I do not own PLL.
The dark-haired girl was soft in his arms, the man noted. He felt wetness and smelled the salt of her tears. She was crying, weeping, grieving. It was the kind of sadness that never stopped, the kind that haunted someone for remainder of their days. She shifted slightly so that she could bury her face in the crook of his shoulder. Her breathing, though ragged, was becoming more even. He allowed himself to stroke her hair. She needed comforting, she needed happiness. She was a nameless girl, like a thousand other nameless girls, who had had tragedy befall her.
Sighing, the girl extracted herself from his arms. Are you okay? he asked her. Yes, she whispered softly, her voice barely audible. I don't know what brought this on, she told him. Things happen, he replied with a shrug. She sniffed, and his heart broke again. Stay as long as you need to, he said, eyeing the crowded hallways of the school. No, she answered firmly, I'm okay now.
He let her go, but not before giving her a comforting kiss on the top of her head. She looked at him gratefully before being swept up into the mass of people outside his classroom door. He sighed as he watched her.
That was the last time he saw her. Graduation was only days later.
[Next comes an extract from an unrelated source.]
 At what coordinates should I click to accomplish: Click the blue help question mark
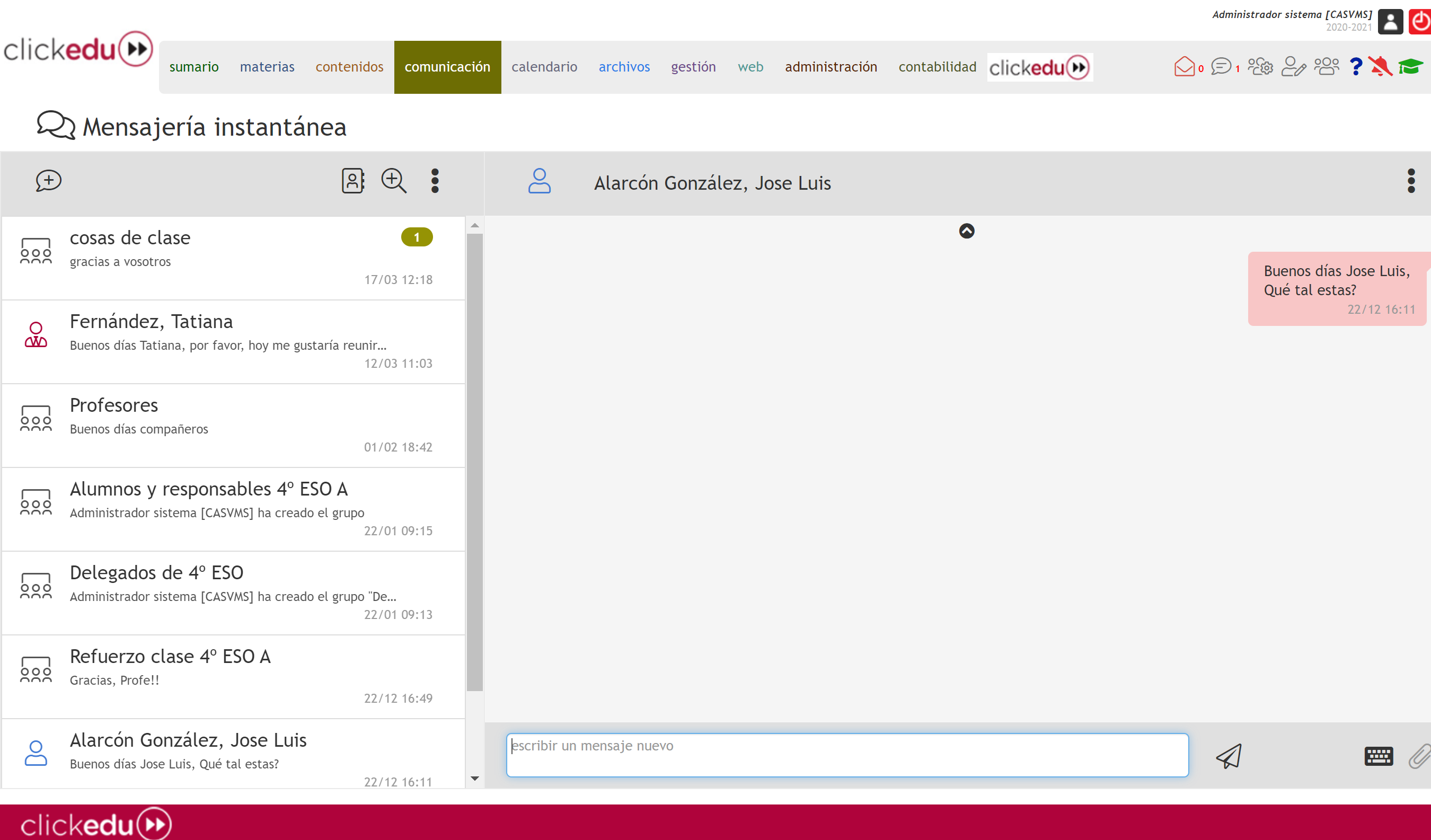pyautogui.click(x=1356, y=67)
He had heard her father had taken her out of the country, taken her somewhere where she could grieve in peace, without reminders, somewhere where the ghosts of her pasts wouldn't haunt her.
The man soon came to regret his impulsive act of kindness. He was accused of something that did not happen, that would never have occurred. The whispers and the rumors stopped nearly as soon as they started. And they were quickly forgotten.
He couldn't remember what her face looked like anymore. He remembered sad features through tear-filled eyes and blurry memory.
She haunted that place in the back of his mind where he put the things he tried to forget, the things he never wanted to remember, the place where consciousness meets darkness, where the living touches the dead, where the past meets the present.